◆ EXERCISE DIRECTIONS: Turn the material below into a numbered list, one item per line, skipping blank lines. Leave out the pictures.
──────── EXTRACTED RECORDS ────────
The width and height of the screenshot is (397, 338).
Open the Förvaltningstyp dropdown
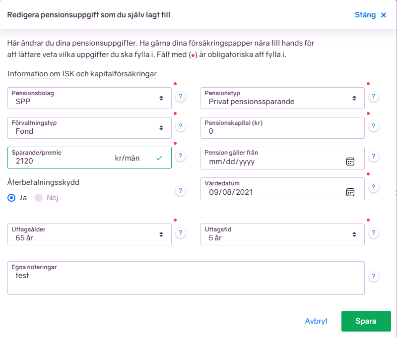[x=89, y=128]
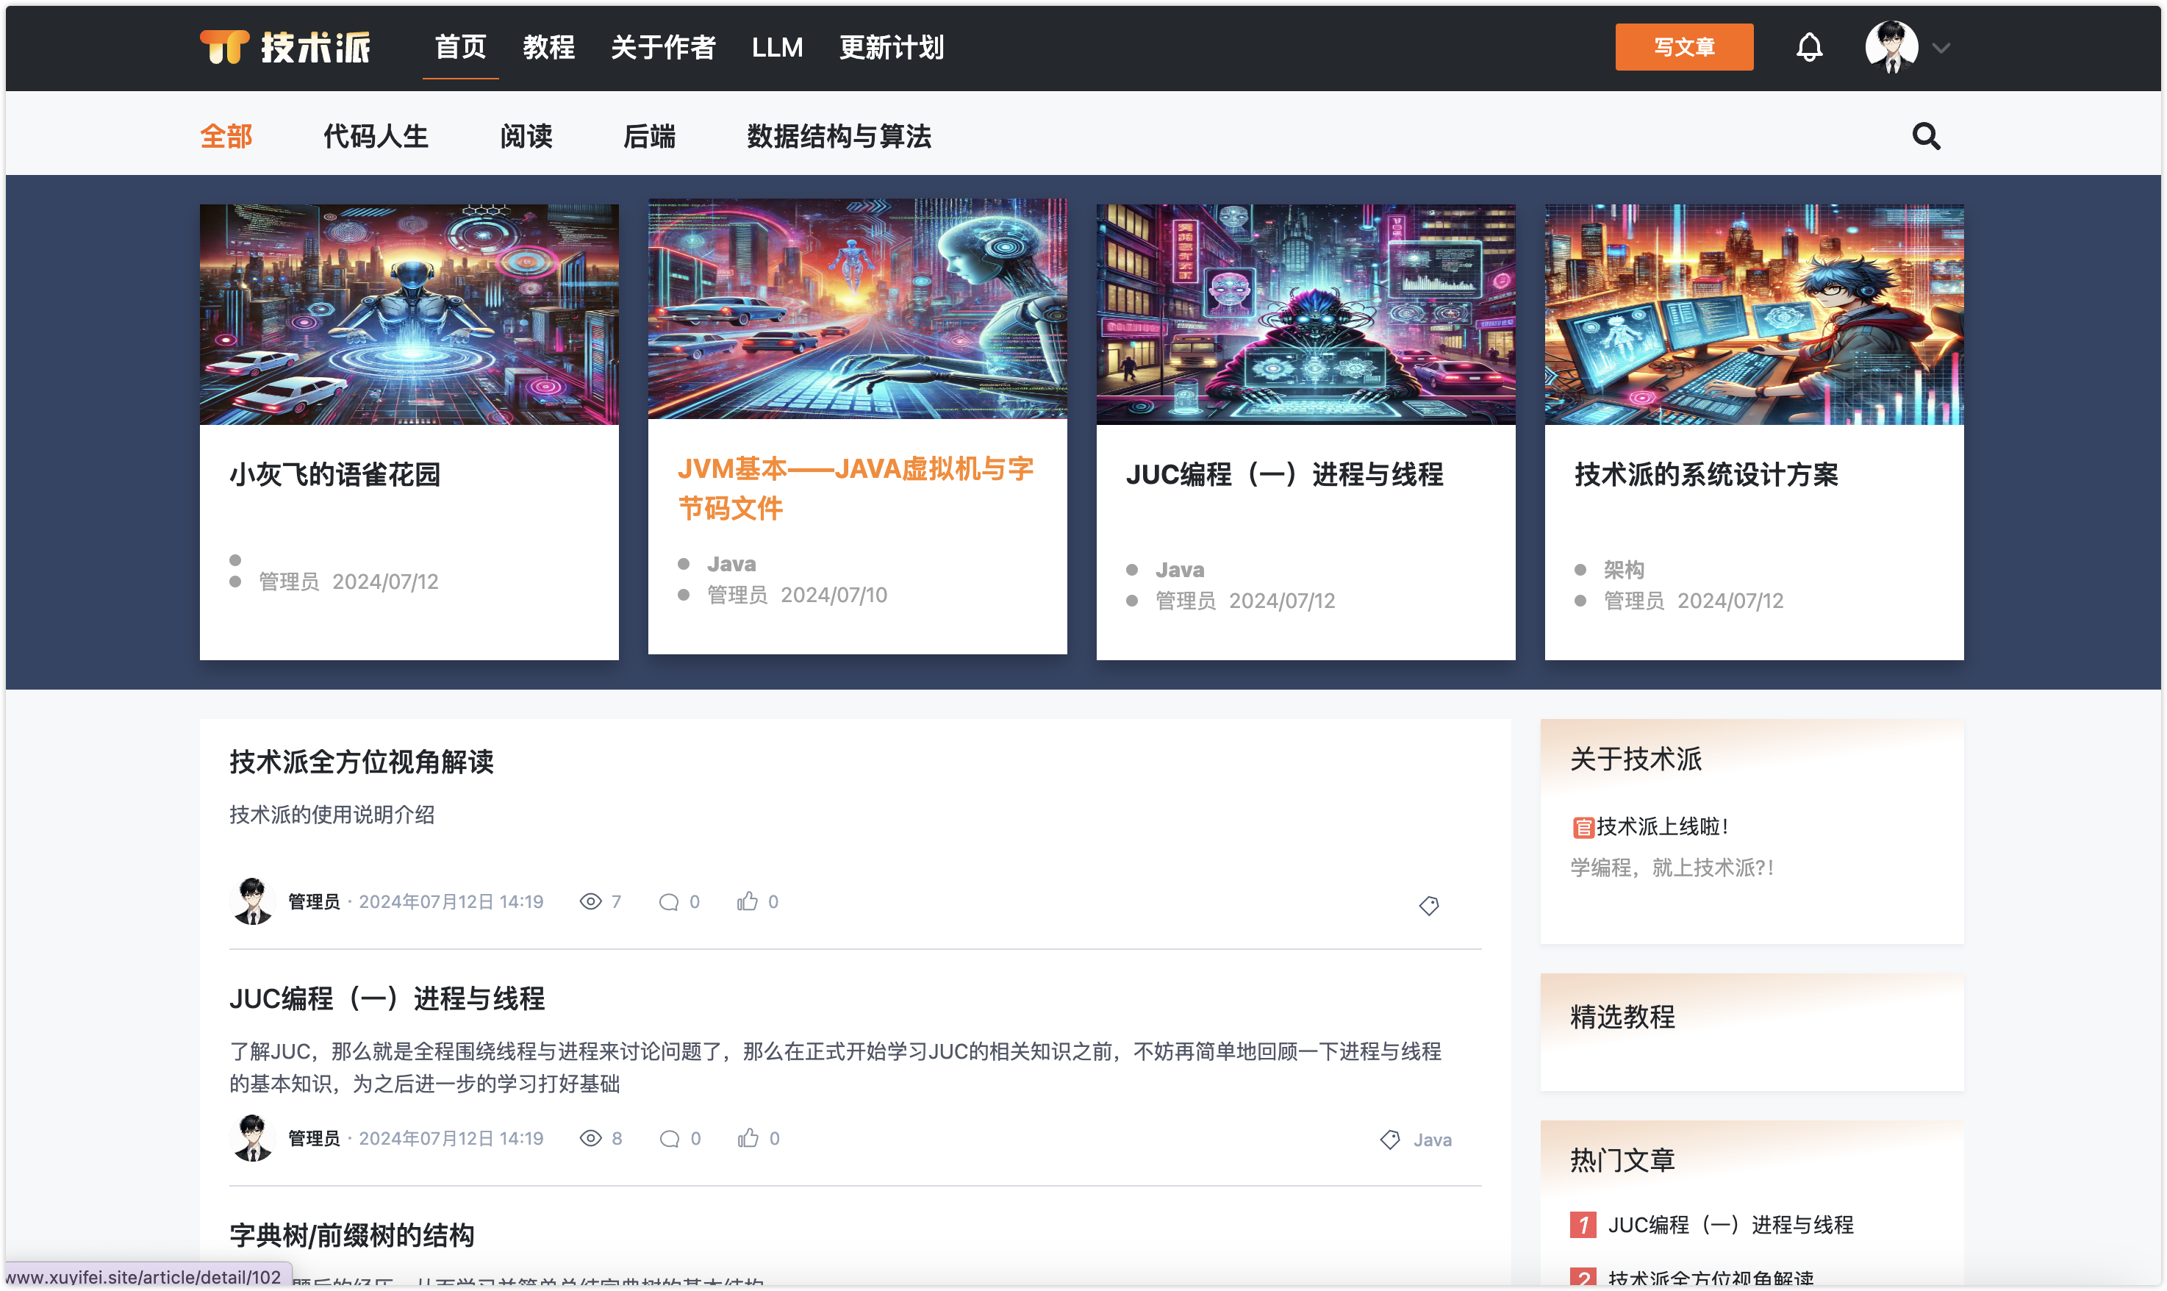Open the LLM navigation item
Screen dimensions: 2167x1291
pos(777,47)
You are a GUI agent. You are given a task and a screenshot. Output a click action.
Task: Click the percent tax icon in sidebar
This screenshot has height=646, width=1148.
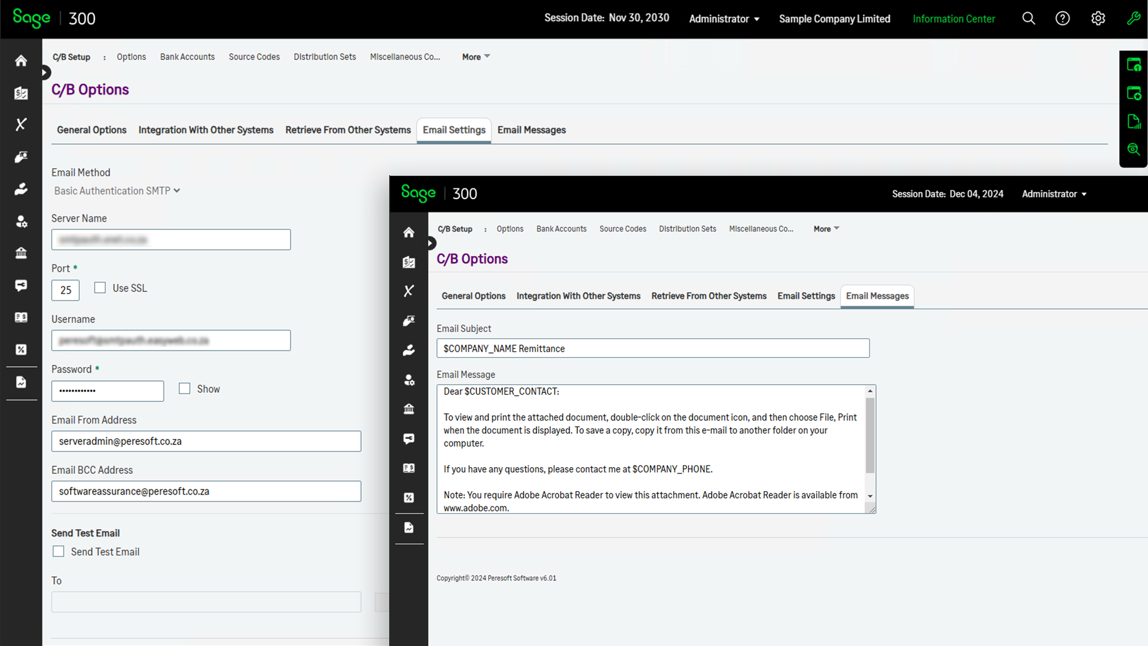[21, 349]
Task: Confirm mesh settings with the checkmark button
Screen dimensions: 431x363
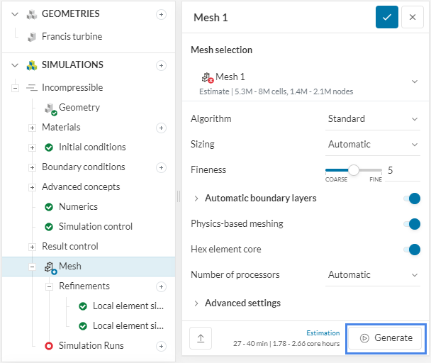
────────
◆ RESULT OF THE TASK:
1. The width and height of the screenshot is (397, 338).
2. Open the Förvaltningstyp dropdown
3. [x=89, y=128]
4. Open the LLM navigation item
5. Screen dimensions: 2167x1291
6. pos(777,47)
7. You are a GUI agent. You are given a task and a screenshot. Output a click action.
8. Task: Click the percent tax icon in sidebar
9. This screenshot has height=646, width=1148.
10. [21, 349]
11. Task: Confirm mesh settings with the checkmark button
12. Screen dimensions: 431x363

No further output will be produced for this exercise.